Wenig bekannt ist in Europa die mexikanische Musik im Allgemeinen und der Komponist José Rolon im Besonderen. Die in Mexiko geborene und in Deutschland lebende Pianistin Claudia Corona möchte das ändern. Sie hat schon früher Klavierkonzerte, auch das von Rolon eingespielt. Nun legt sie eine Auswahl aus dem Klavierwerk zusammen mit dem Klavierquartett vor.
Rolon, 1876 in der Provinz Guadalajara geboren, genoss dort zunächst ersten Unterricht. Er setzte seine Studien, zunächst als Pianist, Anfang des letzten Jahrhunderts in Paris fort, wo er viele Persönlichkeiten der Zeit kennenlernte. Nach einigen Jahren in Mexiko als Pädagoge und Organisator für den Aufbau eines Musiklebens, kehrte er Ende der Zwanzigerjahre des 20. Jahrhunderts noch mal für drei Jahre nach Paris zurück und studierte bei Nadia Boulanger.
Während der früheren Jahre war sein kompositorisches Schaffen eng an die europäische, romantische Welt angelehnt. Erst später konzentrierte er sich auf seine kulturelle Identität und gab seinen Werken starkes mexikanisches Gepräge, das sich für europäische Ohren durch dissonante Harmonik, ungewöhnliche Akzentuierungen und andere Besonderheiten auszeichnet.
Auf den zwei CDs zeigt Corona neun Klavierwerke, von denen die meisten der romantischen Linie zugeordnet werden können sowie zwei von der nationalen Musik geprägte Stücke. Die früheren Werke nutzen die bekannten Muster und Formen, würzen sie jedoch mit die eigene Handschrift tragenden Besonderheiten. Das gilt beispielsweise für das Quartett, das den vollen romantischen Klang pflegt und doch auch eigene Akzente mit der Betonung der Streicher und in der Behandlung des Klavierparts setzt.
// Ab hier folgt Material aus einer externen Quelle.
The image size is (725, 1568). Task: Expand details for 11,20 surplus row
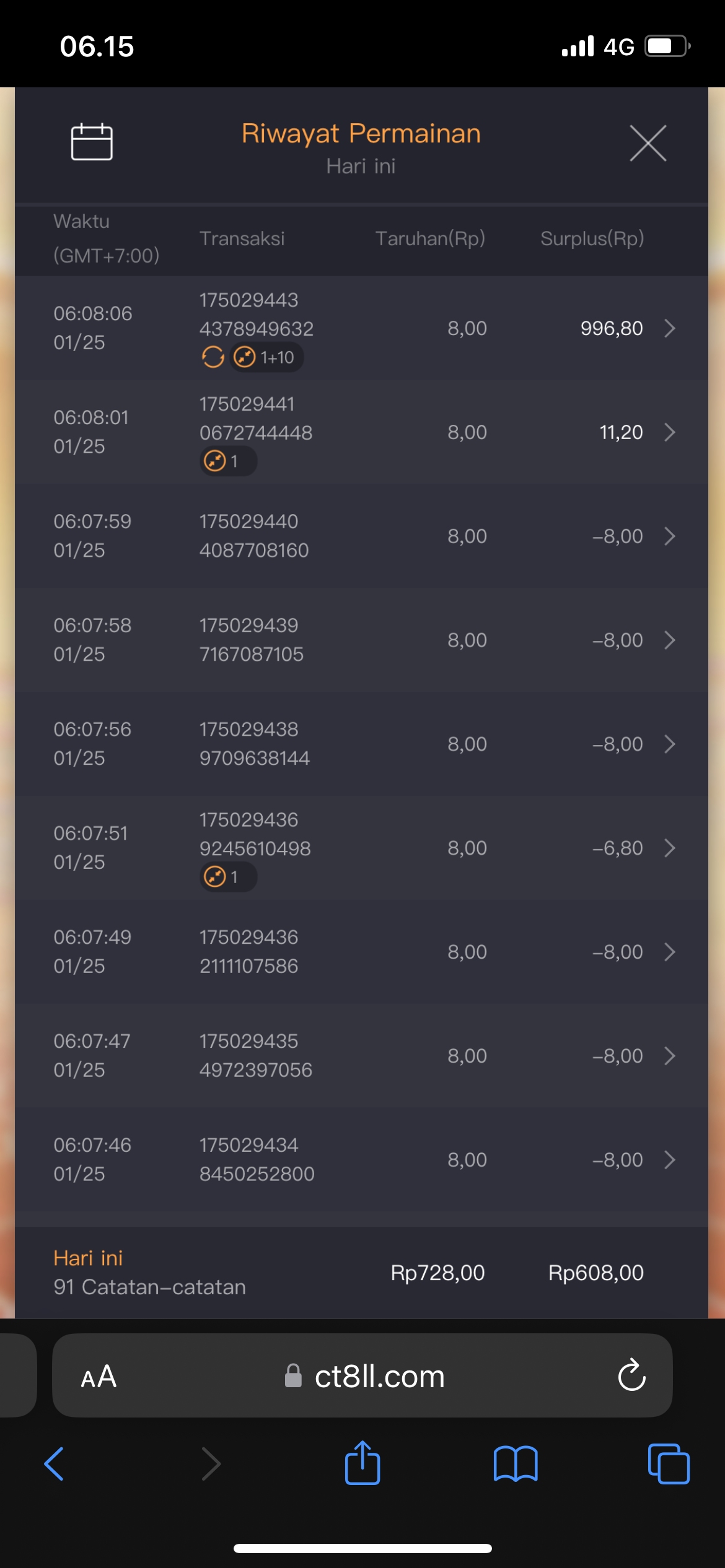[x=669, y=432]
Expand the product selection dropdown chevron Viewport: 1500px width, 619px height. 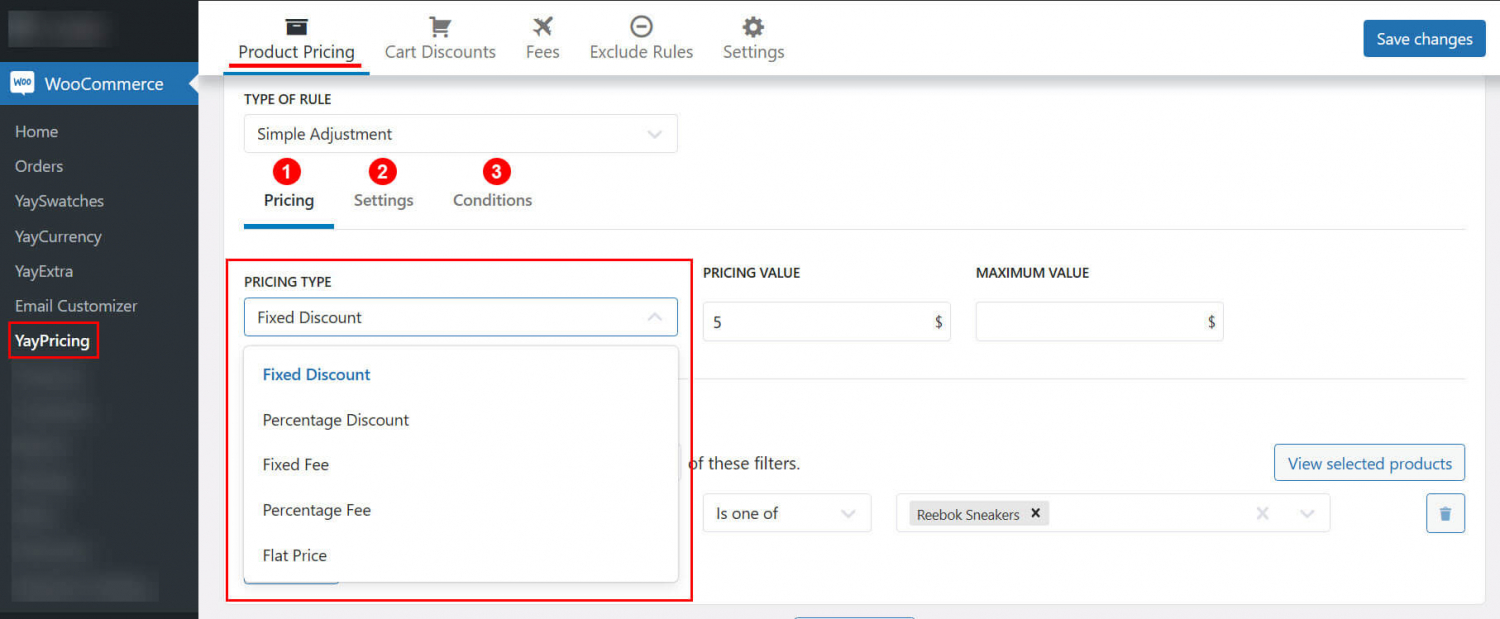(1307, 512)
Dem Spiel von Claudia Corona merkt man sofort die enge Vertrautheit mit dem Werk von Rolon an. Ihr Spiel strömt eine Sicherheit und Freiheit im Ausdruck aus, die den Charme der Charakterstücke unmittelbar vermittelt. Im Quartett gesellen sich die drei Streicher mit ebensolcher Selbstverständlichkeit hinzu und bringen das Werk intensiv zum Blühen. Die Aufnahmen zeugen ebenso von kultivierter Kompositionstechnik wie vom ansprechenden Stil der Werke, egal welche musikalische Seite des Komponisten gerade Vortritt hat.